Neue Vermittlungsversuche

In der Landespolitik gibt es einen erneuten Versuch, Landrat Markus Bauer (SPD) und Ameos-Vertreter an einen Tisch zu bringen. Eine Ameos-Sprecherin signalisierte Gesprächsbereitschaft: „Dafür sind wir immer offen. Es geht um die Gesundheitsversorgung der Menschen, das sollte endlich auch der Landrat erkennen.“ Der Landkreis wies auch diesen Vorwurf zurück und betonte, man habe stets die Sicherung der Gesundheitsversorgung im Blick.

Rückkehr in kommunale Trägerschaft?

Der Salzlandkreis sieht nach den Gerichtsentscheidungen keine Alternative, als auf die Begleichung der offenen Forderung zu drängen. Eine Stundung sei aus kommunalrechtlicher Sicht nicht möglich, hieß es. Zudem habe Ameos anwaltlich mitgeteilt, dass ausreichend Mittel zur Zahlung vorhanden seien. Landrat Bauer schließt nicht mehr aus, dass die Kliniken zurück in öffentliche Trägerschaft kommen könnten.
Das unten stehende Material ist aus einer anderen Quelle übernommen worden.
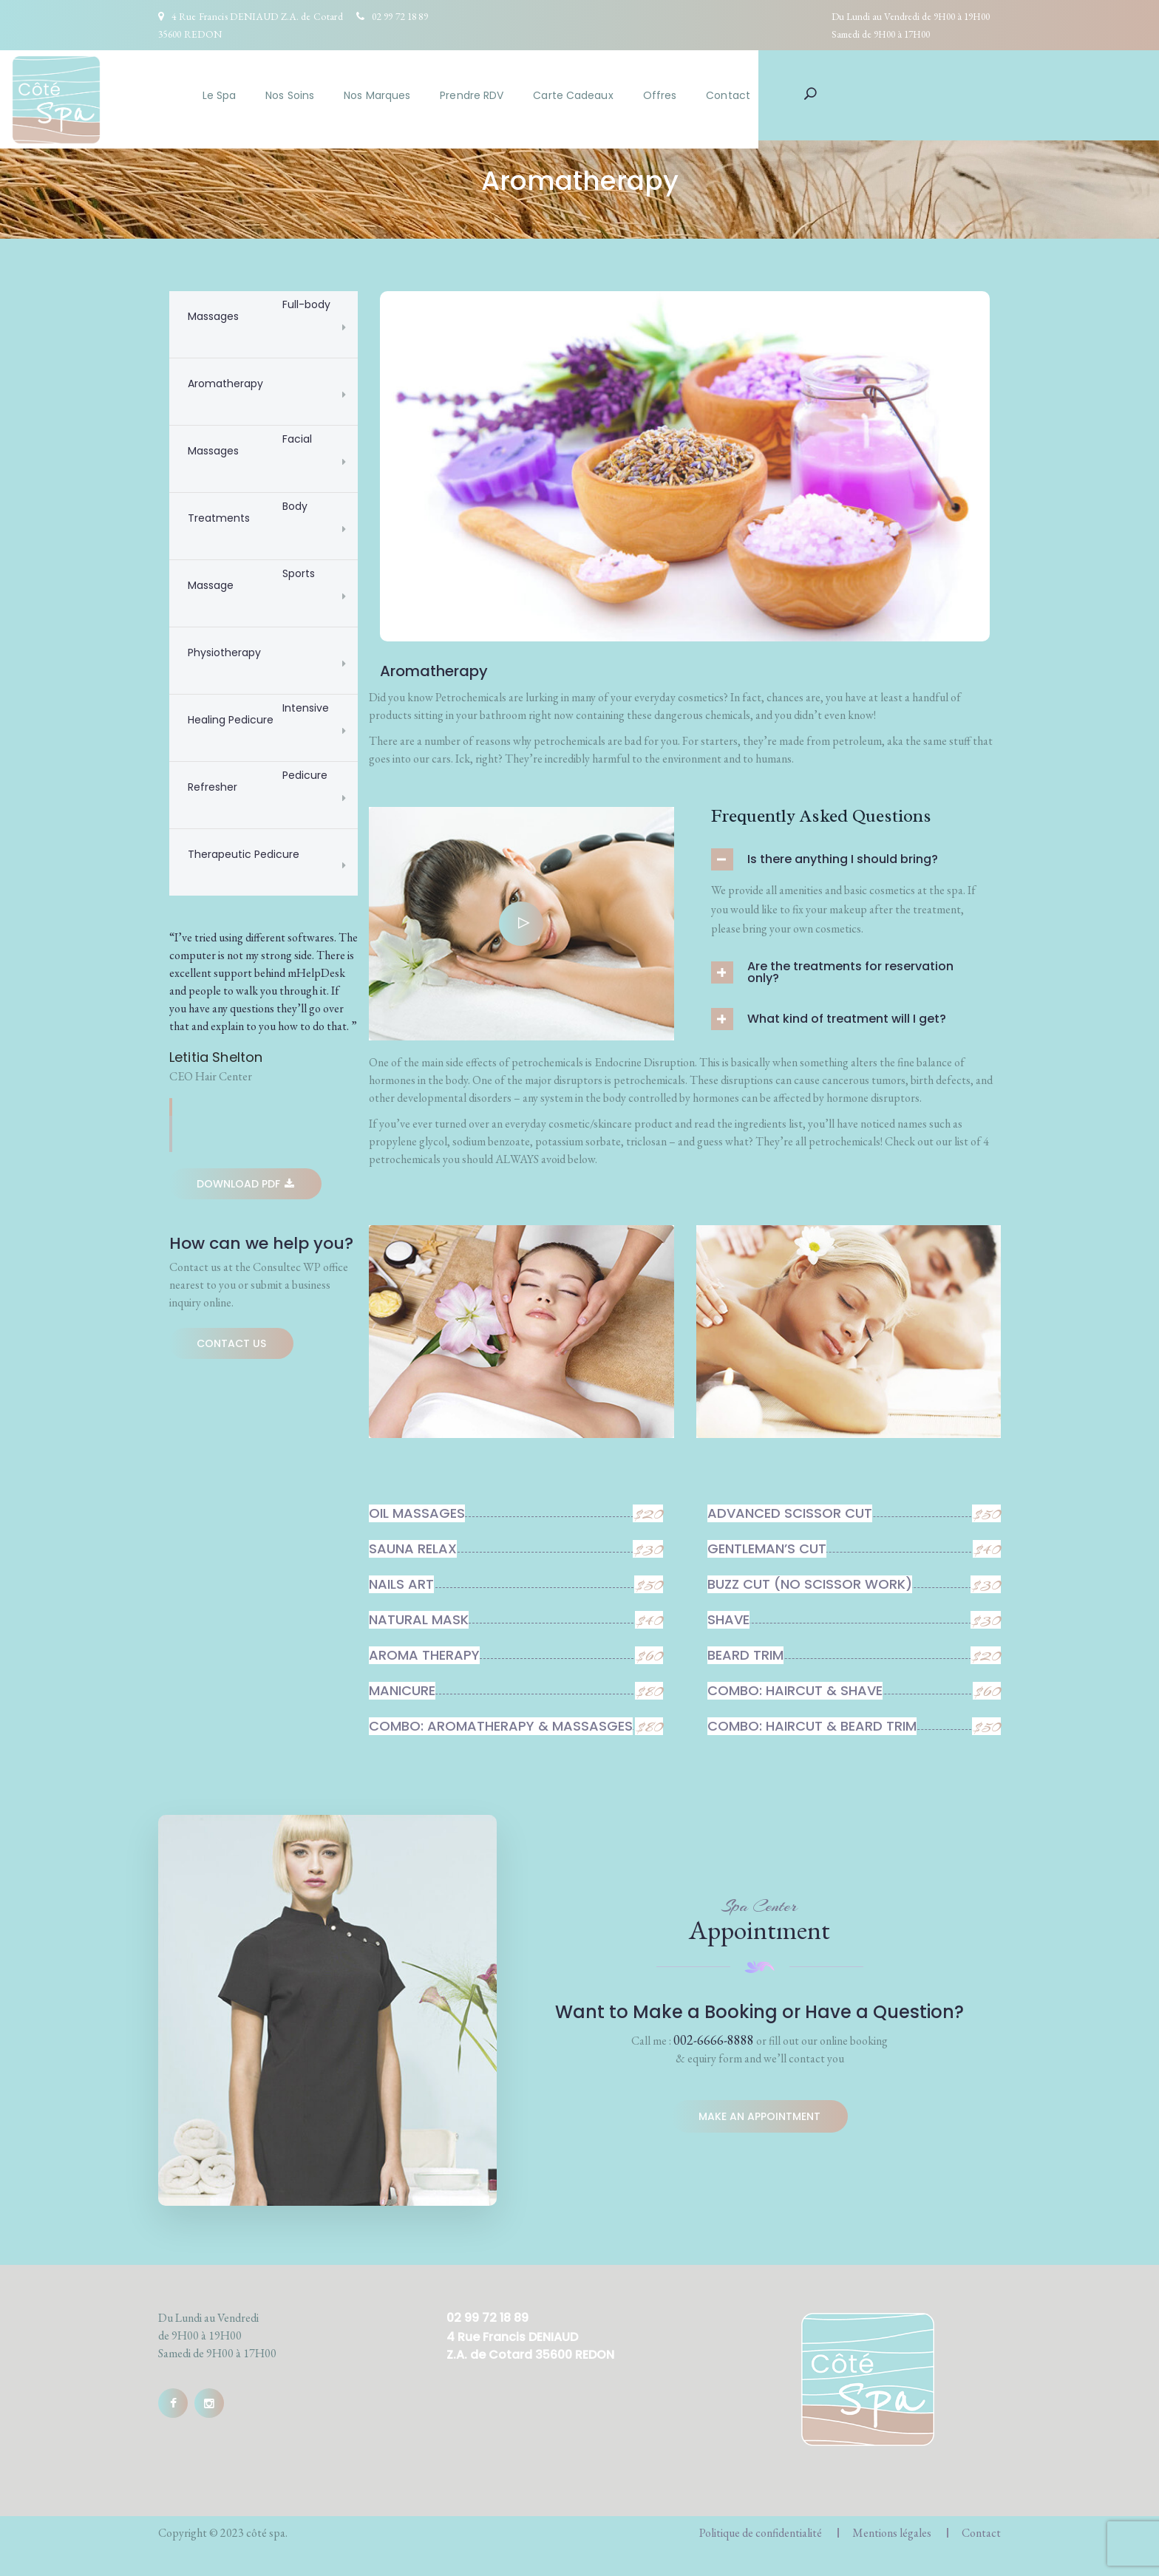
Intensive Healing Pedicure (260, 714)
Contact (874, 95)
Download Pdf (245, 1183)
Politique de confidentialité (760, 2533)
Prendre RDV (618, 95)
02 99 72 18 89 (400, 16)
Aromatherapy (225, 383)
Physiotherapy (224, 652)
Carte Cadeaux (719, 95)
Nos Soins (436, 95)
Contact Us (231, 1343)
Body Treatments (249, 512)
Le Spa (366, 95)
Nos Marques (523, 95)
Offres (806, 95)
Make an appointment (759, 2117)
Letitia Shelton (215, 1057)
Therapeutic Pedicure (243, 854)
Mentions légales (891, 2533)
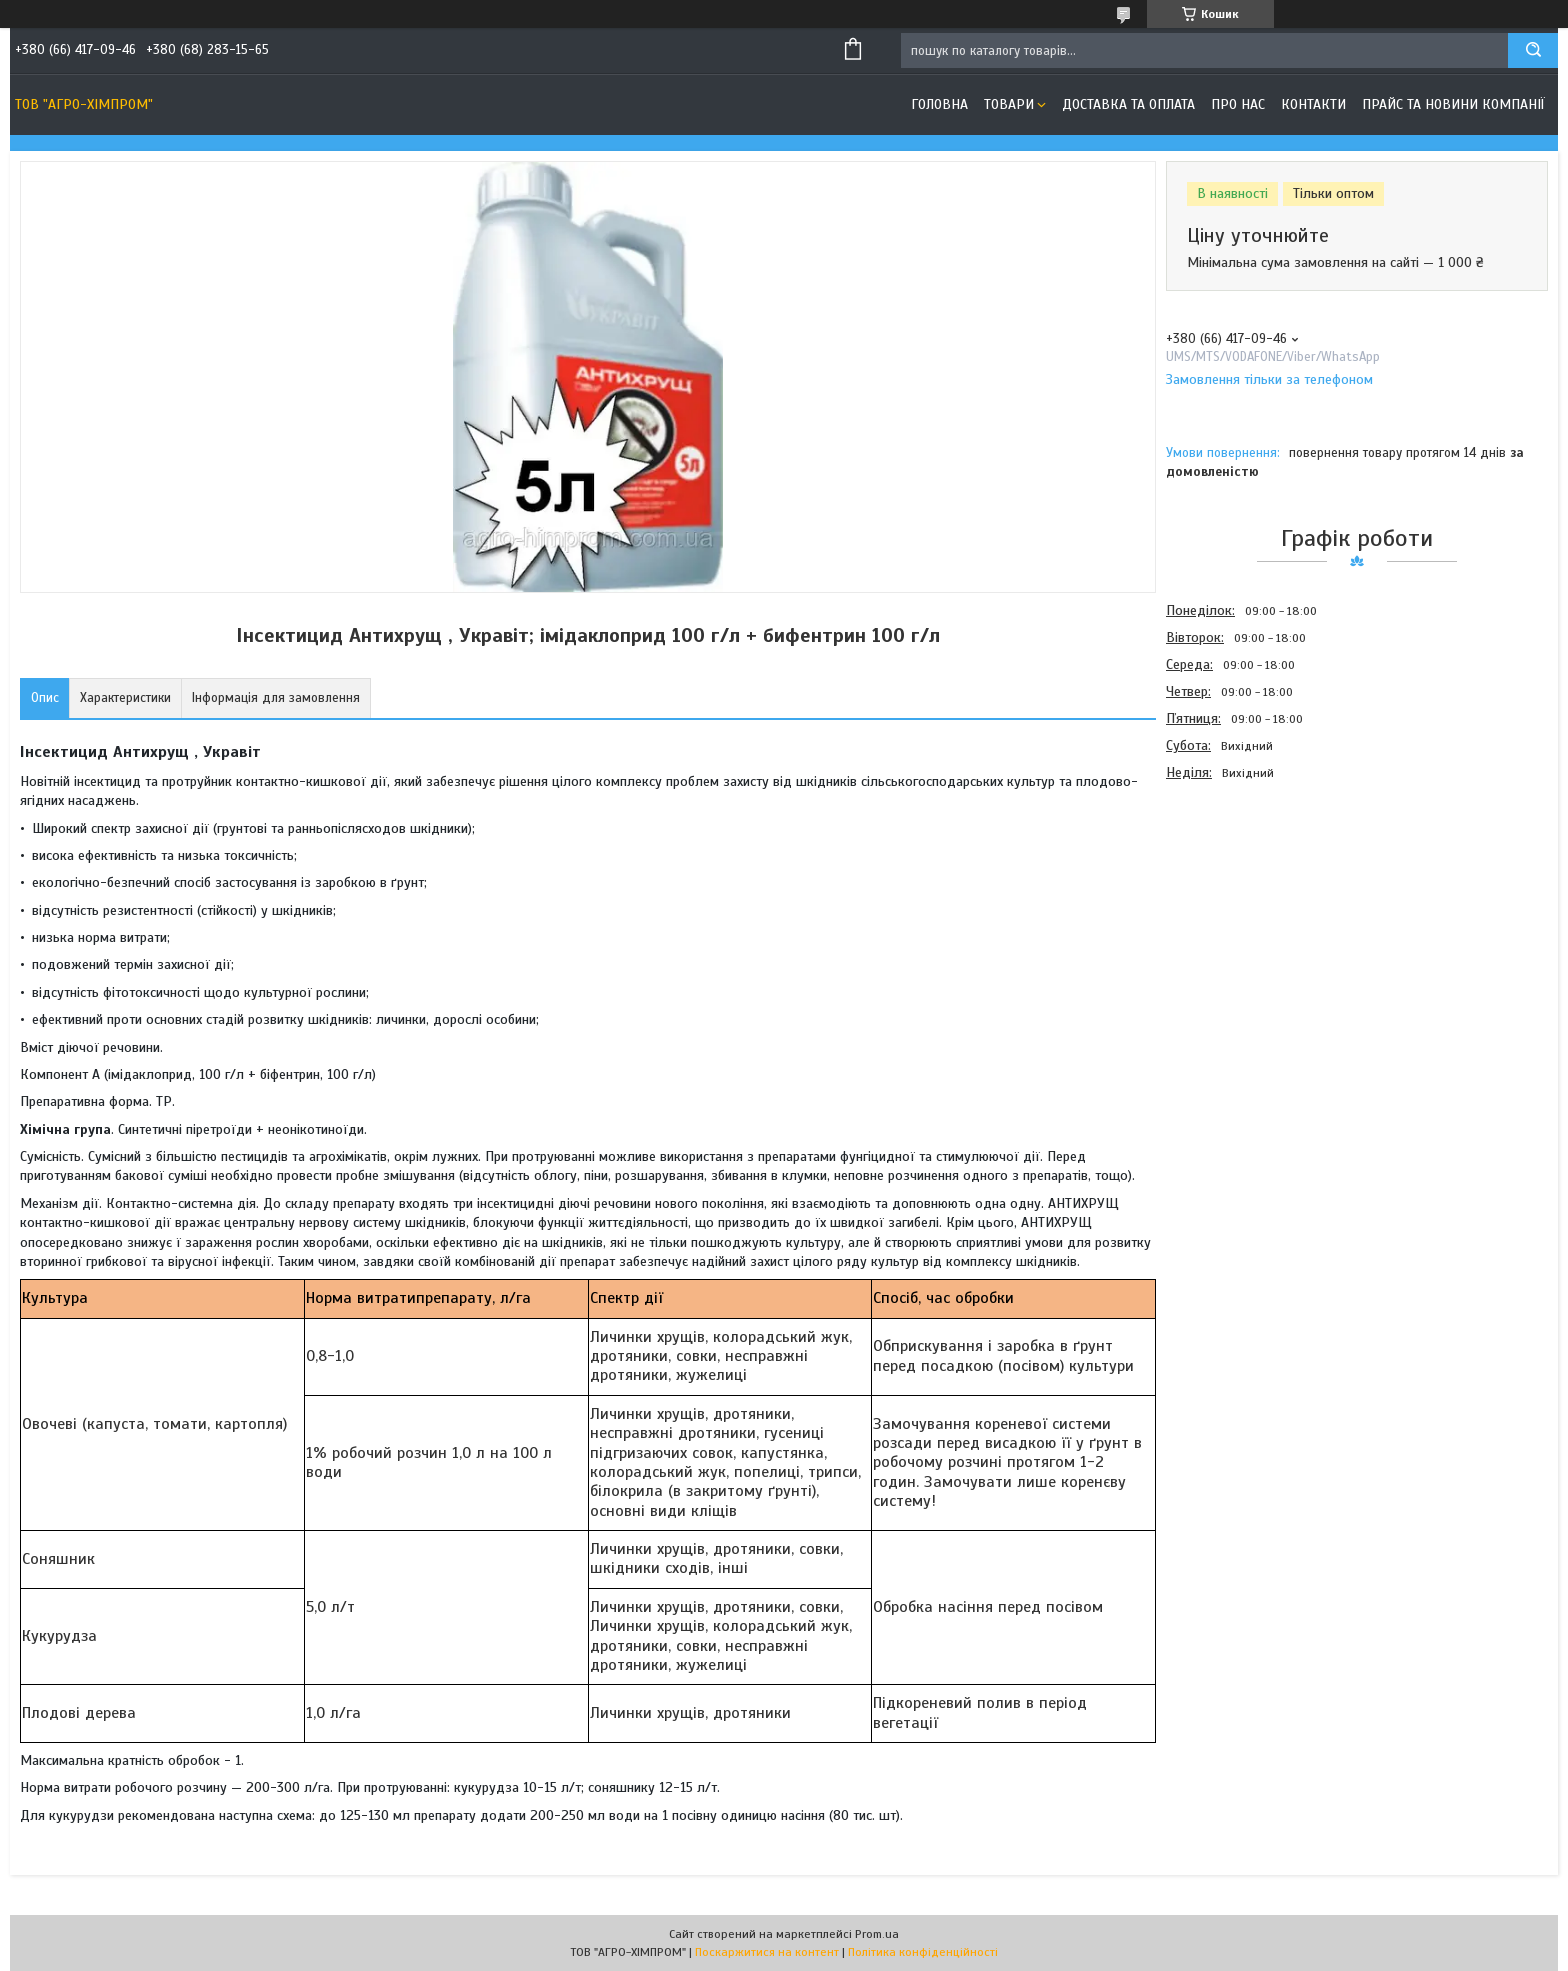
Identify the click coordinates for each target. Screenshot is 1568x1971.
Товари (1009, 104)
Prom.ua (877, 1934)
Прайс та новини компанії (1453, 104)
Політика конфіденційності (923, 1952)
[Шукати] (1533, 50)
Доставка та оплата (1128, 104)
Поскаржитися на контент (767, 1952)
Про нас (1238, 104)
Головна (939, 104)
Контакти (1313, 104)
Sollten die Vorgaben der Krankenhausplanung nicht erfüllt werden, werde der Landkreis seiner gesetzlichen Verpflichtung nachkommen und die stationäre Versorgung wieder selbst übernehmen.

Streit um Investitionen

Ein weiterer Streitpunkt sind die versprochenen Investitionen. Beim Kauf hatte Ameos zugesichert, rund 144 Millionen Euro in die Kliniken zu investieren. Wie viel Geld bisher geflossen ist, teilt das Unternehmen nicht mit. Auch über die Investitionen wird vor Gericht gestritten. Laut Oberlandesgericht Naumburg wurde eine Ameos-Gesellschaft bereits verurteilt, Auskunft über Investitionen von 2017 bis 2021 zu erteilen. Ein weiteres Verfahren ist noch anhängig.